TASK INSTRUCTIONS: Starting with the first line of the listing and stopping after the line that contains "The height and", output those lines as a JSON list of strings, one string per line, with blank lines left out.

(DATA EXTRACT Opens)

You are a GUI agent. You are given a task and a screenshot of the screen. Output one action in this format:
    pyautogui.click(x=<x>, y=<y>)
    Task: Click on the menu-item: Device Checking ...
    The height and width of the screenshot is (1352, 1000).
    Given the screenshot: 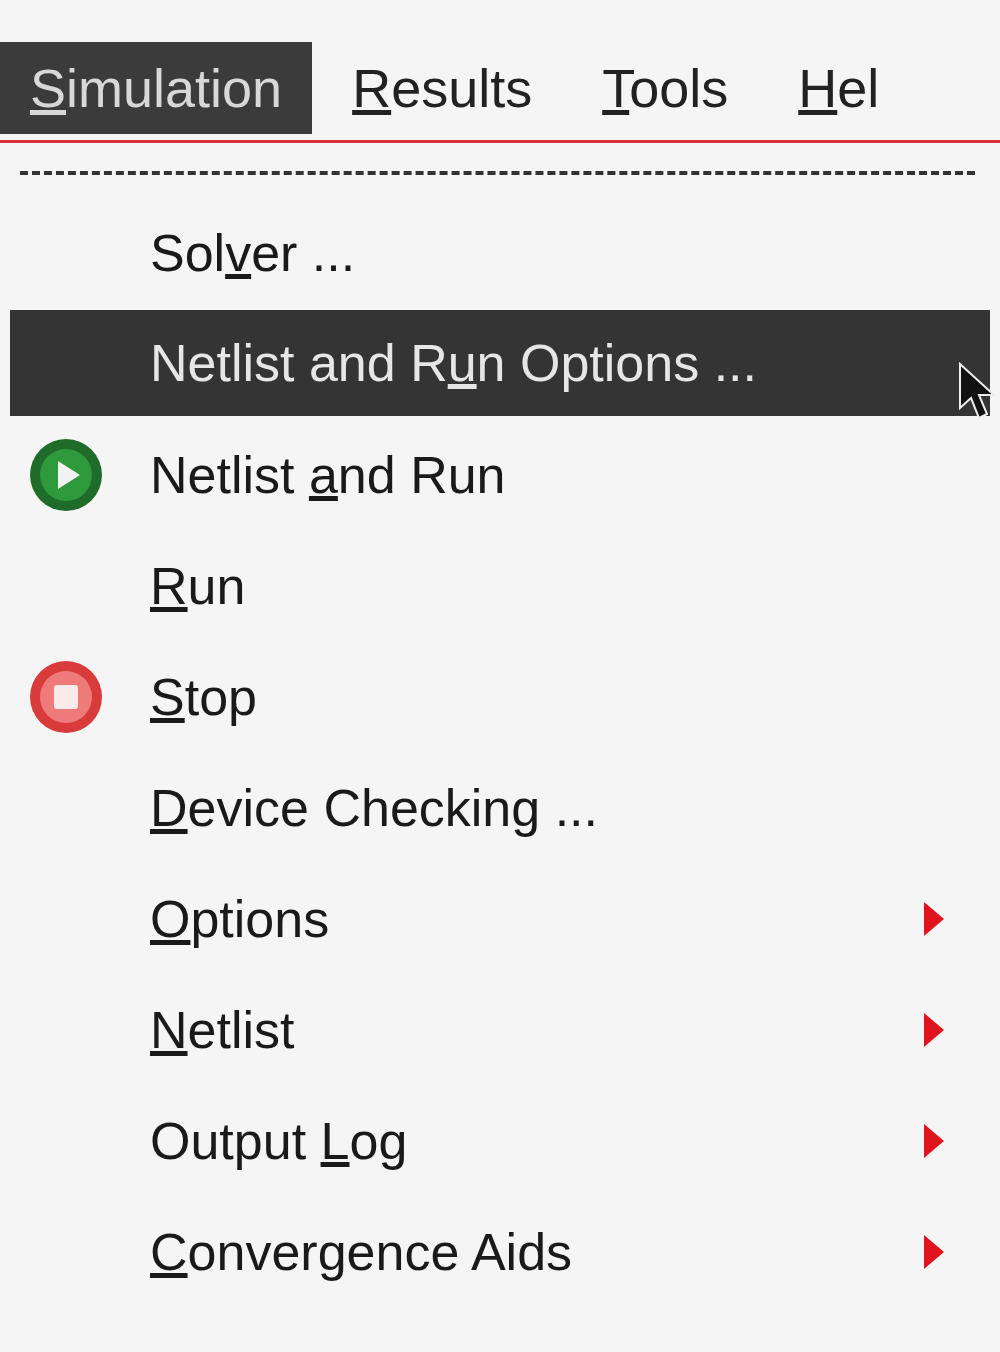 What is the action you would take?
    pyautogui.click(x=500, y=808)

(DATA EXTRACT Closes)

YOUR SOLUTION:
[
  "You are a GUI agent. You are given a task and a screenshot of the screen. Output one action in this format:",
  "    pyautogui.click(x=<x>, y=<y>)",
  "    Task: Click on the menu-item: Device Checking ...",
  "    The height and width of the screenshot is (1352, 1000)."
]